Reproduce verbatim the lines beginning with the line that contains "Switch to the" and continuing through the line that contains "Action: 127,506", including both of those lines.
▬▬▬
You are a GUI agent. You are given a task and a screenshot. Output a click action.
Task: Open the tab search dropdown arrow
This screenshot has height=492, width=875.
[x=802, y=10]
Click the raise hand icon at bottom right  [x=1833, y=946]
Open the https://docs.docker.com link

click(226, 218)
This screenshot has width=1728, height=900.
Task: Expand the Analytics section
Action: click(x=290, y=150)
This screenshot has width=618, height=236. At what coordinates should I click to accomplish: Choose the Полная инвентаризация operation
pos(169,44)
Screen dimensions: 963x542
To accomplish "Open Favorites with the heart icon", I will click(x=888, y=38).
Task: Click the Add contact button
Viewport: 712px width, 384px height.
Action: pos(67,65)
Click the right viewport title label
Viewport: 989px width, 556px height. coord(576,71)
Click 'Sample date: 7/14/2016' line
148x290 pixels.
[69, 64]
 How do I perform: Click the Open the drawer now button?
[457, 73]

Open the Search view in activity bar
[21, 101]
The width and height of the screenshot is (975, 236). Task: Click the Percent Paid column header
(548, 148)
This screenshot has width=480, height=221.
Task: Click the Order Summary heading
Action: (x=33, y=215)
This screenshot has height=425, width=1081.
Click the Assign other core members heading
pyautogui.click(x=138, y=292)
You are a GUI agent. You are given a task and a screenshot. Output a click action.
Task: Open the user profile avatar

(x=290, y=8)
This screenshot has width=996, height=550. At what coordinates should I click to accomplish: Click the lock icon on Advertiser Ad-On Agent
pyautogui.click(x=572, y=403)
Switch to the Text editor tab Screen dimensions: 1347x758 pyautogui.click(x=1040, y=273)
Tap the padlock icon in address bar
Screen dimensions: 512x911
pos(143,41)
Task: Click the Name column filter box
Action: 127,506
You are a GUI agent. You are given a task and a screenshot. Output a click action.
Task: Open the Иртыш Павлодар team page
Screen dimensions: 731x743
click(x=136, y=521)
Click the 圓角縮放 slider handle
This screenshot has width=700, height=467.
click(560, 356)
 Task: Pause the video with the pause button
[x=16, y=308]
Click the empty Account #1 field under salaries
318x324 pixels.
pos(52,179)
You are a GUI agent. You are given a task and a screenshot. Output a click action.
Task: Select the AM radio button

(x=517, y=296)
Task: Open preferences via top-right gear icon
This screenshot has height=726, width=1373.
▬▬▬
▸ Written reply
Switch to the Text editor tab Screen dimensions: 1347x758 pyautogui.click(x=1040, y=273)
Tap the padlock icon in address bar
Screen dimensions: 512x911
pos(143,41)
Task: Click the Name column filter box
Action: 127,506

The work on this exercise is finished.